When I was in high school I was so incredibly blessed. I had such wonderful friends. My friends were kind, and creative, and adventurous, and funny, and serious sometimes too. We talked about nothing and we talked about everything. We dreamed out loud together.
When we weren’t busy at school or at our part-time jobs, our hours were filled with laughter and adventure together. We took impromptu trips to the coast where we surfed the frigid waves of the Washington coast. We rode our bikes everywhere. We watched second-run movies at the local dollar theater. We got coffee and milkshakes after midnight at Denny’s. We drove to Snoqualmie Pass for midweek night skiing. We spent entire days waterskiing on American Lake. We went skimboarding at Dash Point and Chamber’s Creek. We rolled the windows down and played our music loud.
These were the friends I was certain would be my best friends for the rest of our lives. I had another, far more numerous set of friends back then as well. At the time, I thought of them as my School Friends. School Friends were classmates and they were teammates. We shared interests and often had incredibly deep conversations during group work time, at lunch, or on the bus trip to/from a track meet, wrestling match, or soccer game. We would always get to the end of the school year and write something like “Keep In Touch” in one another’s yearbooks.
I often felt a sense of melancholic lost opportunity with my School Friends. A “what if, if only” sort of feeling. What if I had the courage to invite one of my School Friends to join my group of best friends on a weekend surfing or hiking or camping trip? I never did because I was scared of messing up the chemistry of my group of best friends. Plus, I always carried an insidious fear that my best friends were just really kind souls who tolerated my presence: and I didn’t want to test that tolerance by introducing more people to our group. Of course the perspective that comes with middle age reveals just how foolish and unfounded those fears were but they were petrifying at the time.
If only I had been less absorbed in my own fears and insecurities, if only I thought just a little bit more of others and less of myself, many of those School Friends would certainly have become lifelong confidants.

====

**Assignment 1:** According to the essay on high school friendships, where did the friends go skimboarding?
**Assignment 2:** Transcribe the essay on high school friendships word for word, from "When I was in" up to and including "our music loud.".

**Given information:**
====

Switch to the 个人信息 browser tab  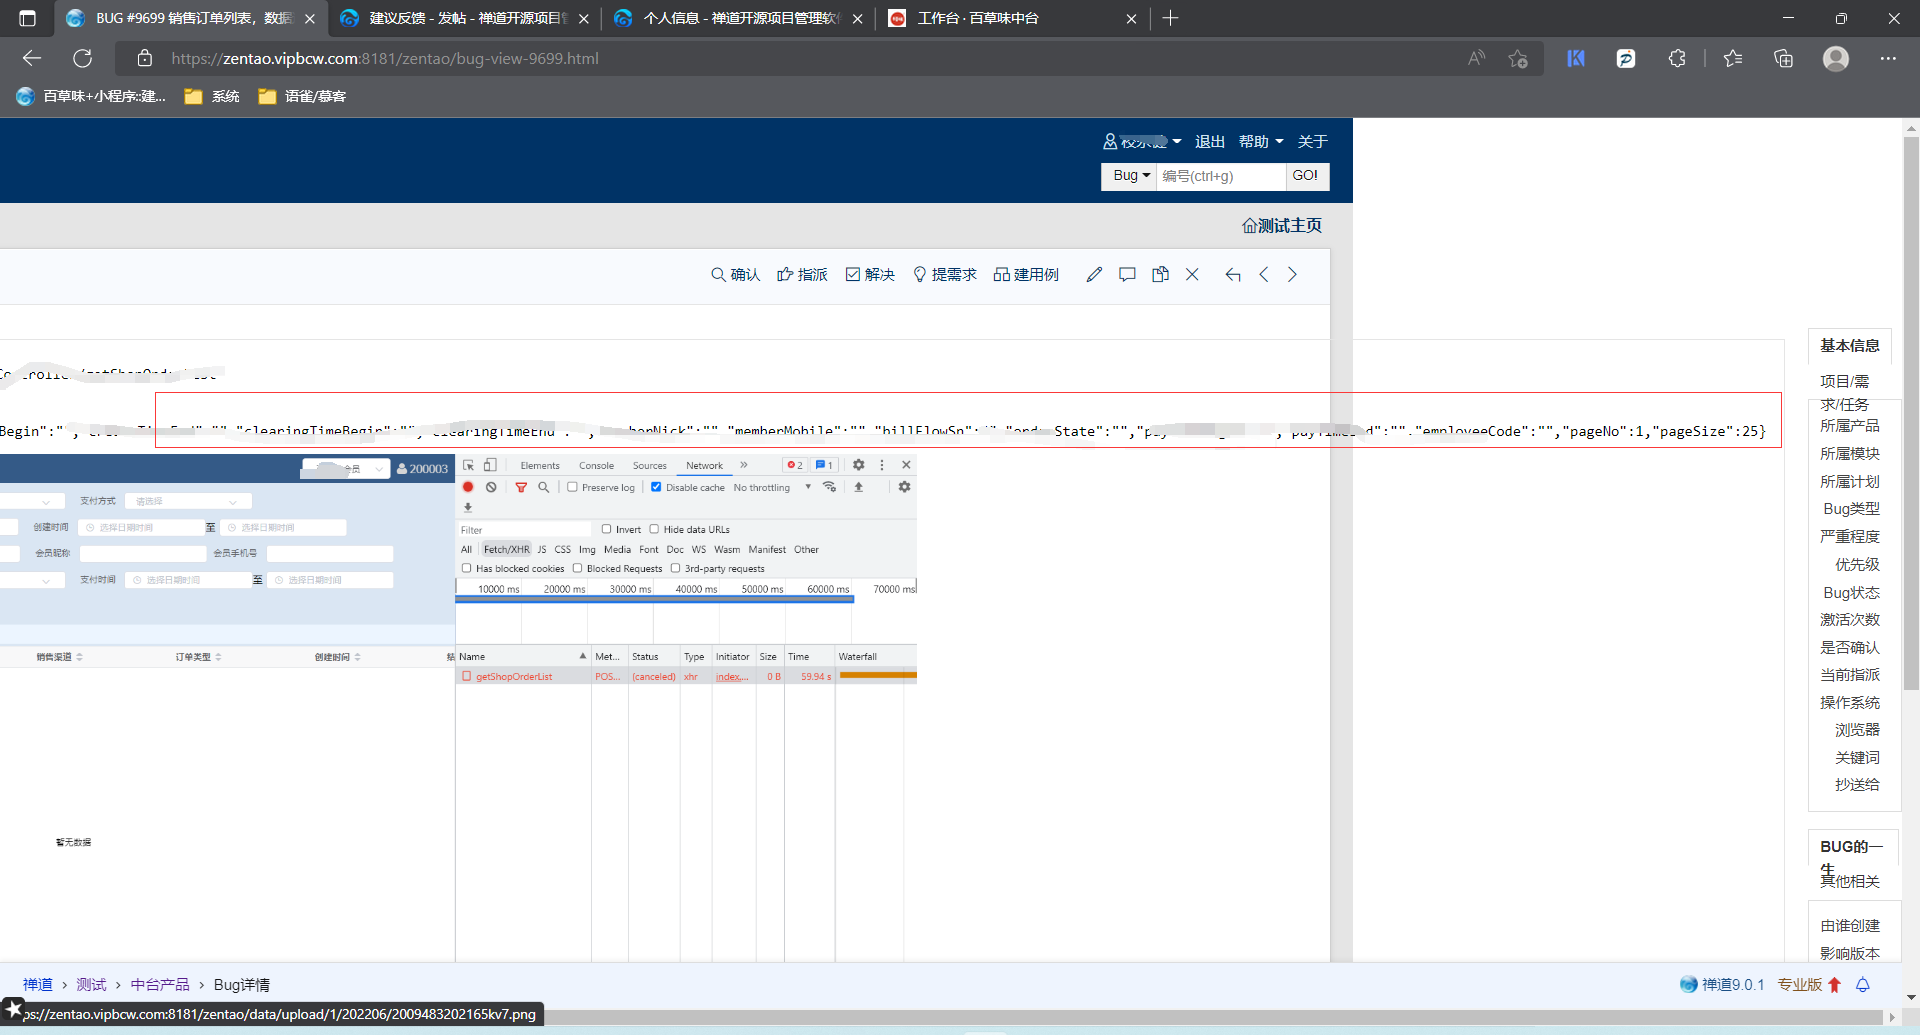tap(738, 19)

====

**Reply 1:** Dash Point and Chamber’s Creek.

**Reply 2:**
When I was in high school I was so incredibly blessed. I had such wonderful friends. My friends were kind, and creative, and adventurous, and funny, and serious sometimes too. We talked about nothing and we talked about everything. We dreamed out loud together.
When we weren’t busy at school or at our part-time jobs, our hours were filled with laughter and adventure together. We took impromptu trips to the coast where we surfed the frigid waves of the Washington coast. We rode our bikes everywhere. We watched second-run movies at the local dollar theater. We got coffee and milkshakes after midnight at Denny’s. We drove to Snoqualmie Pass for midweek night skiing. We spent entire days waterskiing on American Lake. We went skimboarding at Dash Point and Chamber’s Creek. We rolled the windows down and played our music loud.